Reading Michael Dukakis' defense of Amtrak (which I plan to use frequently on my soon-to-begin lecture tour) made me wonder what I should think of road privatization. Congestion pricing sounds good to me, but what should I think of going all the way and just selling roads to private companies?

I suspect that if privatization happens, it'll take the corrupt form of roads being sold at prices lower than a free market would bear, to the corporations that bought the politicians overseeing the privatization. Privatizing an existing public service doesn't solve the public choice problems associated with having government run things. It lets them explode in one brilliant moment of corruption, a sad lesson to all who care about good public policy, and a beacon to all those who would like to profit from corrupt privatizations themselves.

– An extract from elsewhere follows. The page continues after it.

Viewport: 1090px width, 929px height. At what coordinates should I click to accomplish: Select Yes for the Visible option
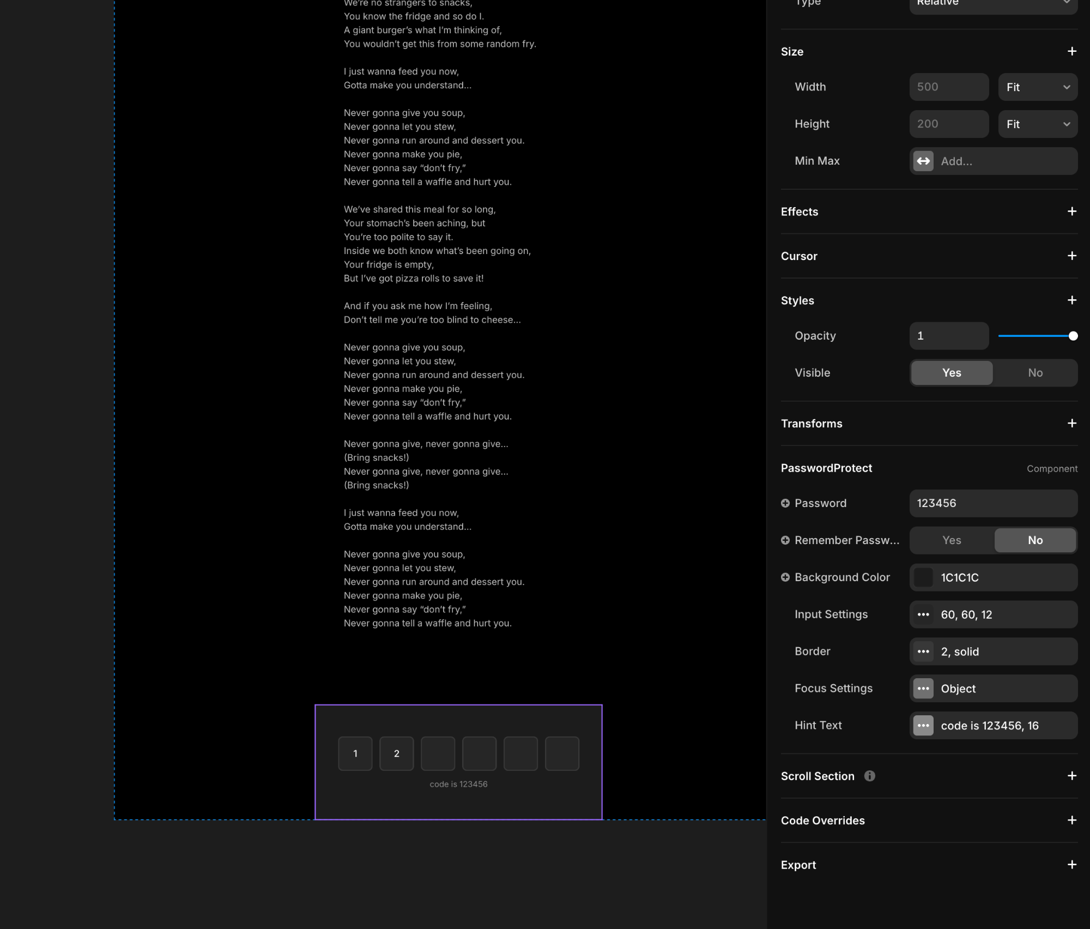[952, 373]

Since the buyer is going to have a sort of regional auto transit monopoly, the competition that makes capitalism work won't happen here. If the roads are badly maintained under the current system, you call your local pork-barrel politician and get them fixed. But you're at the road monopolist's mercy. The roads have to get really bad before you'll start driving less, so why should they care until things get really bad? And this isn't a situation where if idiots are running the road company and just mismanage it, they go out of business quickly. Without competition to drive the large monopolist out of business, they can just keep being stupid for a long time.

Now you might see a silver lining. We solve the environmental problems associated with cars by destroying the roads! I don't think I'm radical enough to support this kind of thing, because I'm not ready to sign on to "let's destroy the roads" as a solution to climate change. And I don't think anyone currently in Congress is either.